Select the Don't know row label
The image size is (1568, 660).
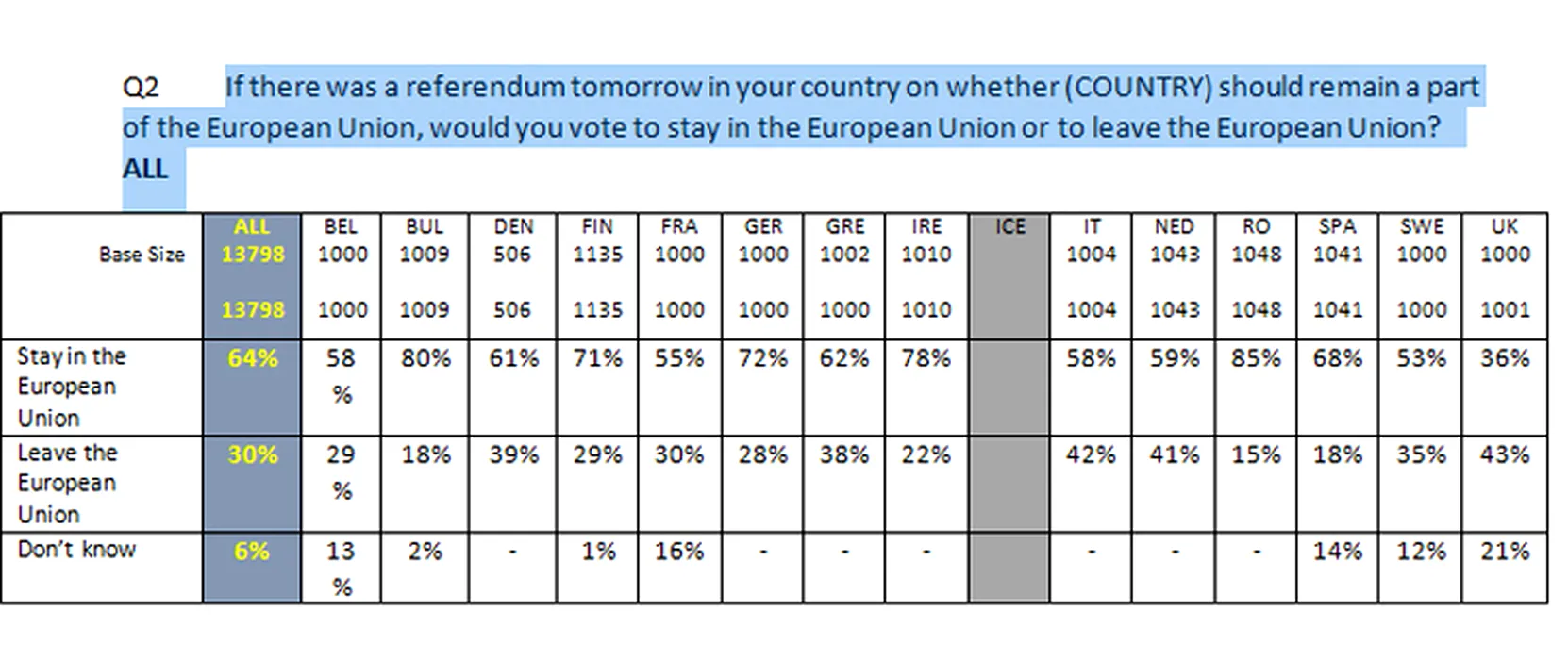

==

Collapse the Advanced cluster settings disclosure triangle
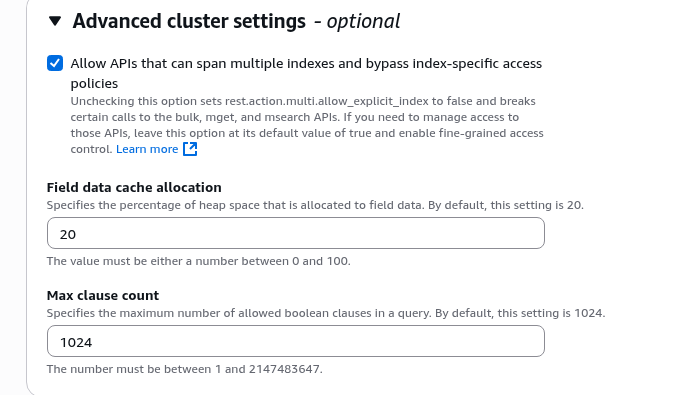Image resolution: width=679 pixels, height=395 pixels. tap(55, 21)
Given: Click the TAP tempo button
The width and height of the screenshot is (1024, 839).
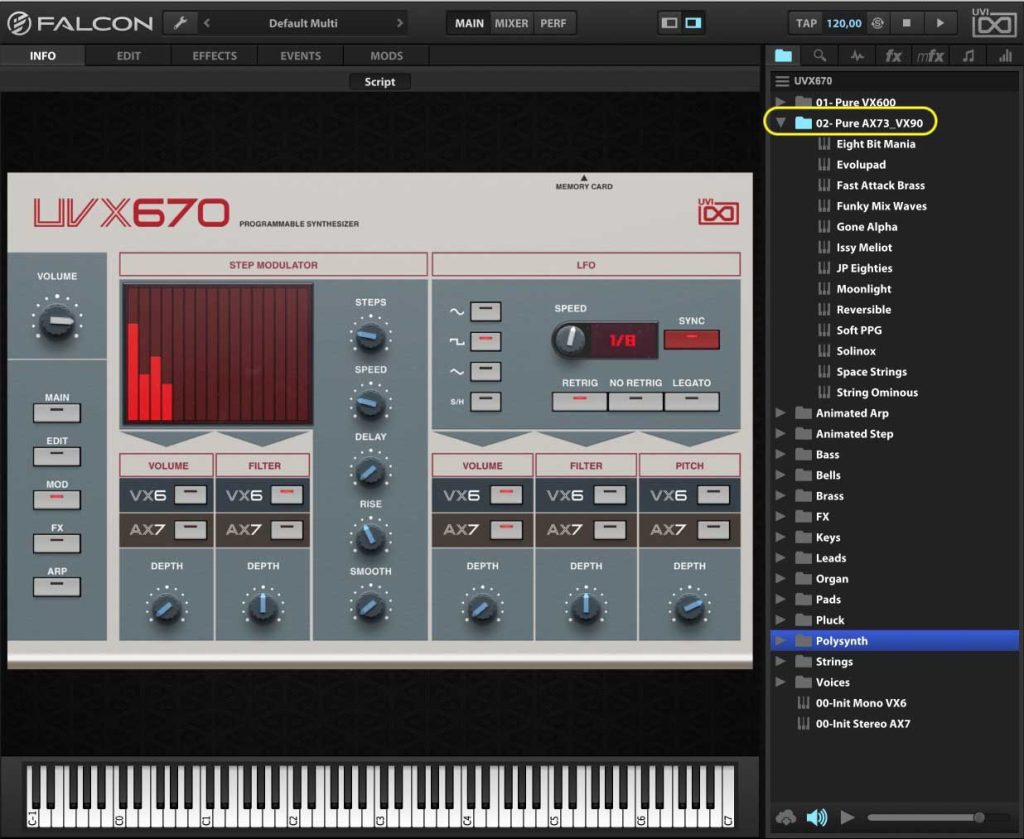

### What the task requires
Using the entries above, give back exactly the line containing "Select the Don't know row label", the line containing "The image size is (1568, 660).", and every line between them, and nothing else.

### Solution to the exercise
Select the Don't know row label
The image size is (1568, 660).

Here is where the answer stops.